There’s a subject so taboo in startups that only the ultra-successful are willing to openly talk about it:
In an industry that glorifies hustle, brutal work schedules, and “crushing” results, it’s hard for a founder to admit when they need to slow down. You know you’ll be judged, and you might miss out on funding, jobs or other opportunities if a VC thinks you won’t give it your all. It’s part of the bias that affects all female founders of childbearing age (i.e. the vast majority of us). I’ve been told that point blank by a kind and reputable VC: “If a woman walks in my door, how do I know she won’t want to quit when she has a baby? After all, my wife did.”
I don’t speak for all women, but I can confidently say that nobody who is crazy enough to launch a startup, confident enough to ask for venture capital, and good enough to get it, is likely to give up their dream – and blow their trustworthiness among investors – all that easily.
I can also confidently say that slowing down is a net positive. Because entrepreneurship is a marathon, not a sprint. And nobody can run a marathon at a steady sprinting speed. You slow down uphill. You breeze through the easy patches. What matters is that you accomplish your goals.
This week, investor Arlan Hamilton stepped down from her CEO role, admitting that even she, force of nature that she is, can’t do the job of four people at once. In saying so, she’s broken with this ugly taboo, and hopefully taught more in our industry to value sustainability over grind.
At 35 weeks, my body is undeniably forcing me to slow down.
Right now walking my daughter home from daycare feels like I’m running a marathon (I must look miserable; another mom high-fived me this week for encouragement). For someone who thrives on high speed, the physicality of pregnancy is absolutely crazy making.
A short explanation for those of you who have never or will never experience pregnancy. There is an entire human being growing inside of me. Mine is a little girl that is compressing my lungs (so it’s hard to breathe), my bladder (so I have to pee frequently) and my stomach (so I can eat very little at a time). You need more sleep than usual, yet sleeping soundly is hard. Your body gets bloated, your center of gravity changes, and you’re much less agile than usual. In other words – you become slow and clumsy. And to top it all off, when you’re this far into the pregnancy, walking triggers Braxton Hicks contractions – pretty painful ones, too.
Incidentally, these side effects are all the common ones. You would not believe the giant list of less frequent, seemingly random, extra fun side effects and complications that get piled on top.
Still with me? Great. Thanks for letting me vent. Because long story short, at 35 weeks, try as I might, I have no choice but to slow down.
And that is a good thing. Here’s why.
You’re forced to prioritize.
Work is like vapor – it will take up all the room you allow it to. But when you’re forced to compress, you’re also forced to prioritize, revealing the truly urgent and truly important from the pile of stuff you could tackle or rathole on because it’s only 7pm and you’re supposed to be hustling 24/7 anyway. True prioritization makes me, and my entire organization, much smarter, more strategic, and more sustainable in the long term.
You empower your team.
You know how they say: if you want to go fast, go alone, if you want to go far, go together? This is especially hard for startup founders who like speed. But when you have to slow down, you learn to ask for help, give up control, and delegate not just tasks but decision making, too. This uncovers the strength of your team and their ability to function without you – which, at best, is a great outcome for the company, and at worst you at least found out before it’s too late.
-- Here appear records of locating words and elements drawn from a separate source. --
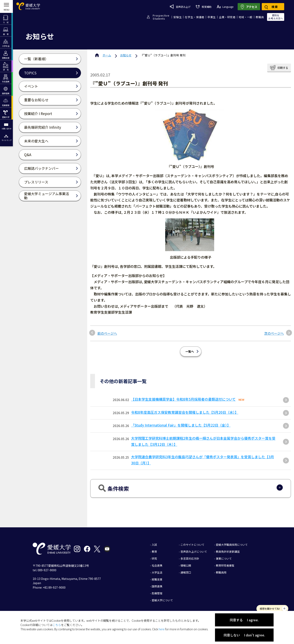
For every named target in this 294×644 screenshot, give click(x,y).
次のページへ (274, 333)
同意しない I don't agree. (244, 635)
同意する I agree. (244, 620)
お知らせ (126, 55)
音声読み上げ (180, 6)
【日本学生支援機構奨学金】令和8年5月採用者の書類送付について (183, 399)
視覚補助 (204, 7)
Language (225, 7)
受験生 (177, 17)
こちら (57, 625)
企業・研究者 (227, 17)
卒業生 (212, 17)
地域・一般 (246, 17)
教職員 (260, 17)
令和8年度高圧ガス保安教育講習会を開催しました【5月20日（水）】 (185, 412)
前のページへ (107, 333)
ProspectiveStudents (161, 17)
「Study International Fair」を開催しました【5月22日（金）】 (181, 425)
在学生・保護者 (195, 17)
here (162, 629)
You learn to remember your own health.
It is so much easier to prioritize your health when there’s a baby inside you than when it’s just you and you’re generally fine. And – obviously for the long term health of your startup – it’s important to stay healthy and strong. The trick is to make a habit out of it – so ask me again in a year if I stuck with my own advice.
The 24/7 hustlers among you may not believe me and you might judge me and that’s ok. My guess is that the more mature among us realize that pace is a strength, and comparing hours is overcompensating for insecurity. The best leaders are those who can build and sustain successful enterprises, empowered teams, and happy stakeholders. Does that sound like a sprint to you?